Today we went to hospital 10AM and got back to Target house 6PM. She was supposed to receive some blood today but pharmacy ran behind so we waited extra 3 hours. Finally 3o'clock they had blood and she had 3 hours quiet time watching tv and making fun of me because I got so frustrated with my super Mario game. lol.
her counts are lowANC is around 1000. Platelet count is high enough not to get platelet transfusion. But her moodiness is driving me grazy. nothing seems to make her happy. Whatever I do seems wrong. Whatever I say makes her cry, Whatever I by for her( Because she wants it), it is not good . I dont know if it ever returns back to normal- our life I mean. I met some great people here and they are great support and it helps some degree to talk to others but I'm the one in the end who has to find the right solution what to do or how to behave. When she has her good days she is the sweedest girl ever. She kisses and hugs me. She sings me songs. She tells me I'm the best mommy in the whole world. And I tresure moments like that. But I wish there were days like that more. Not once a week - I want her to behave that sweet way every day. :)

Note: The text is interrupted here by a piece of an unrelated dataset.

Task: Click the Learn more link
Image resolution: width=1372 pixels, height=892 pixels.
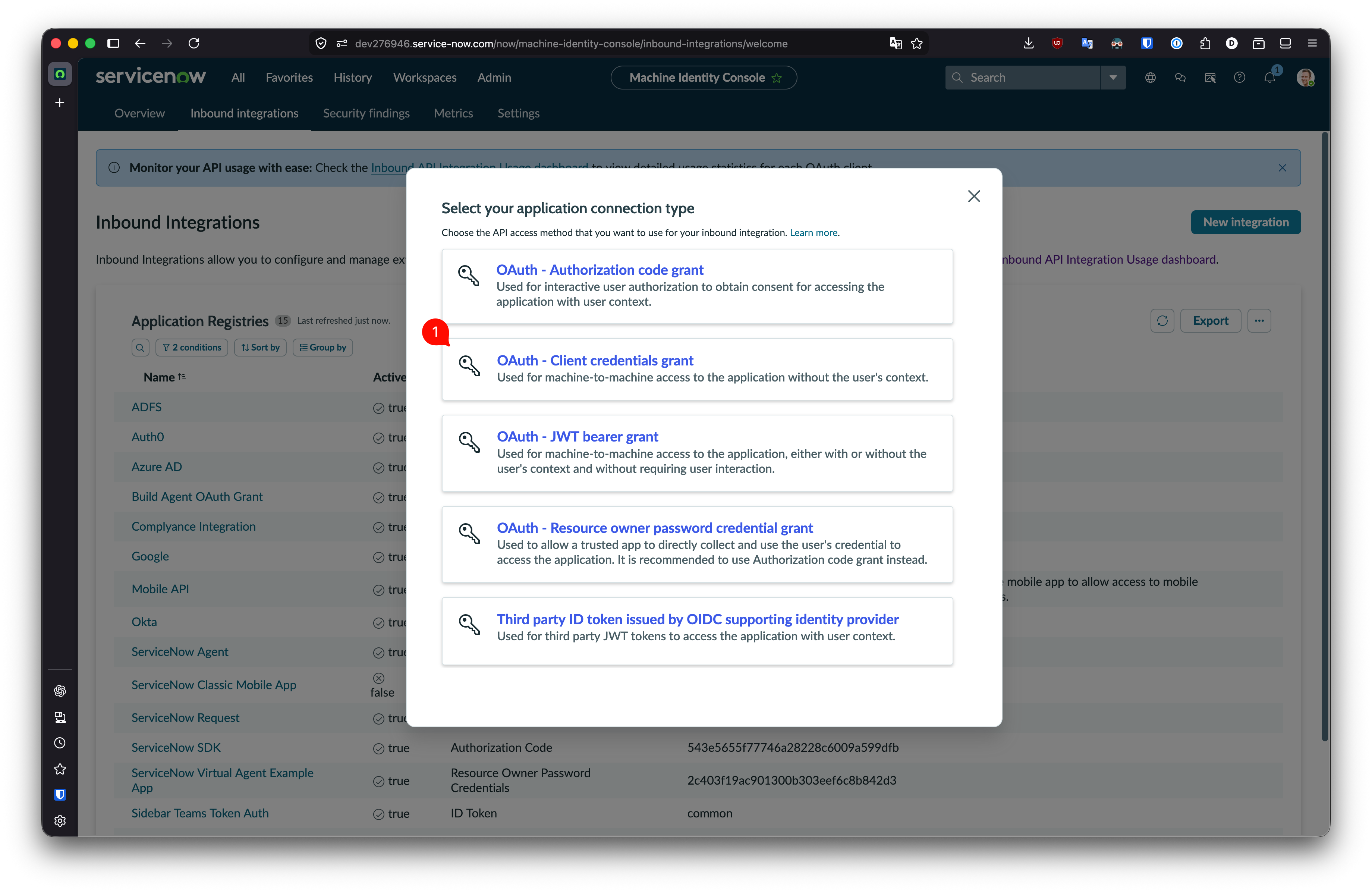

My sister went to Grizzly game yesterday. She went with Fed-Ex corporate people. They had lot of fun. :) Our brother back in Estonia was really jelous, because basketball is his life. He was watching the whole game from TV. they actually showed that game in Estonian Television.
I want to go out to dancing and drinking. I really do. I'm so tired not able to do anything adultish. I can say - I'm about to began a virgin again. Ups, did I really say that? I MISS YOU HONEY!! :)
1 comment:
Regina is probably grumpy because she feels like hell much of the time. I remember when I was pregnant with Steven, I had terrible morning sickness for three months, it would come and go but it happened every day and I acted like the psychobi**h from hell.
Chemo can be like that. They feel really terrible for a bit, then they're great for a few days, then suddenly they're throwing up.
Not to mention that she's 2000 miles away from her daddy, brother, and friends, and as soon as she starts feeling great again they're going to pump her full of drugs that will make her really sick all over again.
She's a strong little girl and this experience will make her stronger than she is already. After she finishes her last cycle it will amaze you how quickly she bounces back.
We went through it with Steven, we were worried his behavior changes were due to his tumor location (right frontal lobe), we talked it over with the behavioral medicine doctors and we finally figured out it was due to the chemo and all the other drugs we were shoveling into him to counteract the negative effects of the chemo.
I wrote about some of our bad times here:
http://stevenbell.blogspot.com/2004/03/cycle-3-day-2-confused-and-sad.html
You two are more than halfway through the bad stuff, you just need to stay strong for a little longer, then you'll be done with the chemo and Regina will recover faster than you ever believed possible.